2. Incredible, Inedible Jelly Beans
Some of us might think that butter-flavored popcorn jelly beans are pretty unappetizing, but it has been ranked as one of Americans’ favorite flavors. Some beer lovers might like the taste of beer flavored jelly beans, but at least they’re not outright disgusting like some flavors. Hopefully, most of us can agree that vomit flavored jelly beans are a bad idea. Some other jelly bean flavors that should fall into the “bad idea” category include such tempting treats as “Earthworm” and “Booger.” One can assume that flavors like this are marketed toward kids who enjoy grossing each other out. These are not flavors that your casual jelly bean eater would want to snack on. These flavors beg the question: who at the jelly bean factory is in charge of making sure the booger jelly beans taste like boogers? Booger flavor is bad and ear wax and lawn clippings flavored jelly beans don’t sound much better. Why would someone want to eat candy that tastes like ear secretions? Again, we can blame kids for these? And lawn clippings? Are these for people who love to mow their lawns? Compared to some of the worst flavors a tooth paste flavored jelly bean doesn’t sound that bad – it would have a minty taste? Hopefully jelly bean lovers will stick with the favorites like cherry, lime and yes – even buttered popcorn.

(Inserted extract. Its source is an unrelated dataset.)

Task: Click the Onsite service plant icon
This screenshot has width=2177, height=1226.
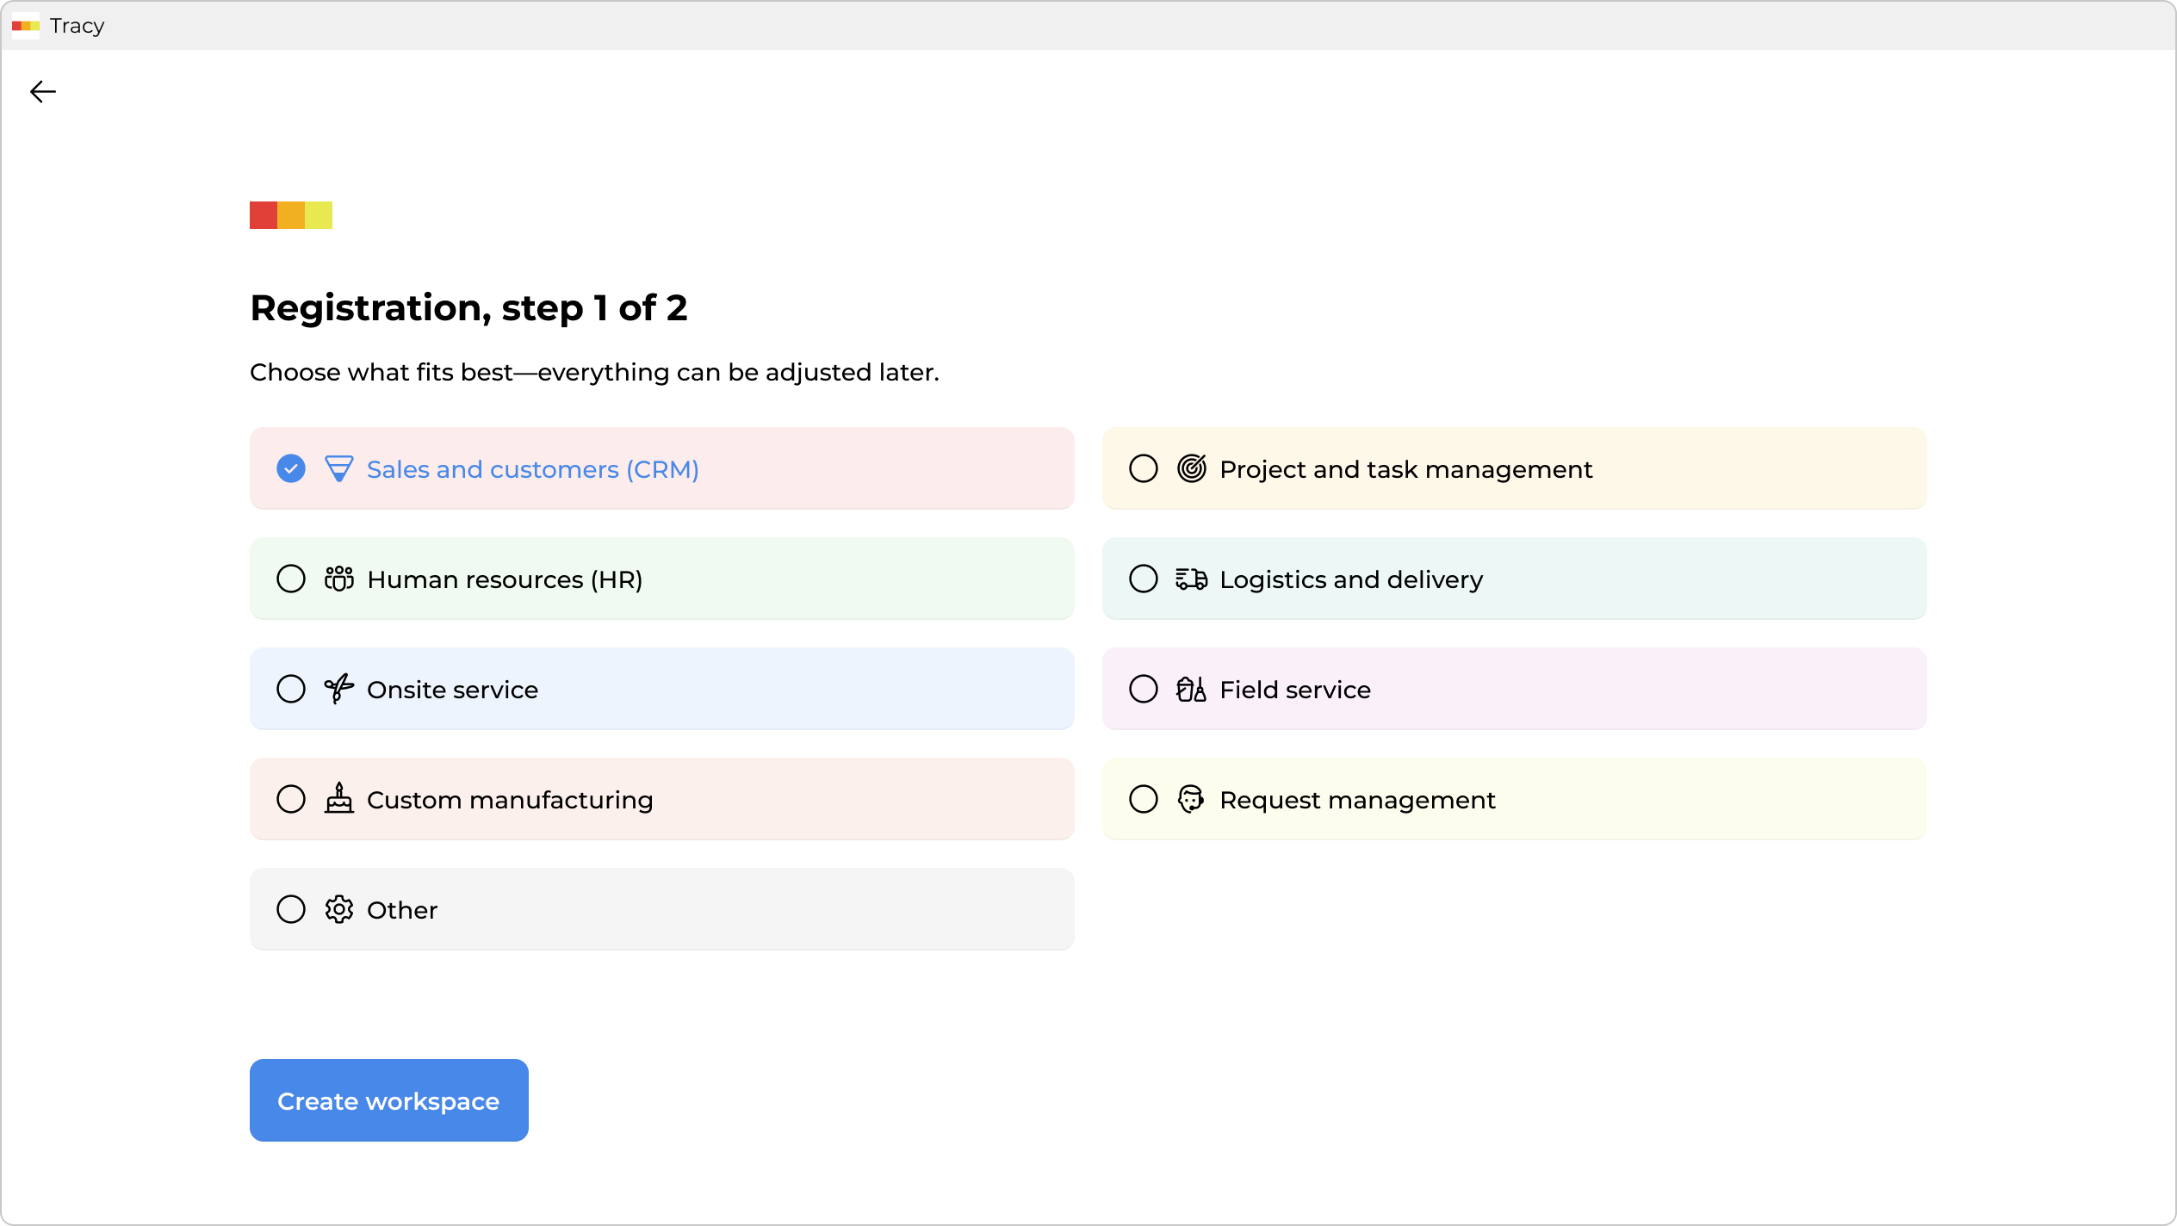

1. Win One For The Jelly Bean
Ronald Reagan is known for some impressive accomplishments including a successful Hollywood actor, governor of California and a two-term President of the United States that helped win the Cold War against the Soviet Union. But the former president is also known for is tremendous love of jelly beans. His brand was Jelly Belly and the sweet little candies helped him kick his longtime smoking habit when he was governor of California. Since that time Reagan could usually be seen with a bowl of jelly beans within arms length. When he was elected president he brought his love of jelly beans to Washington with him. Jelly Belly jelly beans were a prominent feature of Reagan’s inauguration festivities. So much so that the company invented their popular Blueberry flavor for the occasion based on the president’s preferences. Jelly beans remained a feature of President Reagan’s 2 terms in Washington D.C. and bowls and jars of the sweet candies can be seen in many old photographs within Reagan’s reach. They were available at the White House and even on Air Force One when he flew around the world to meet other national leaders. President Reagan would often give these visiting leaders a supply of jelly beans as gifts because after all who doesn’t like a handful of tasty jelly beans? Hopefully the sugary little gems made their own small, but sweet contribution to the Cold War and the advancement of world peace.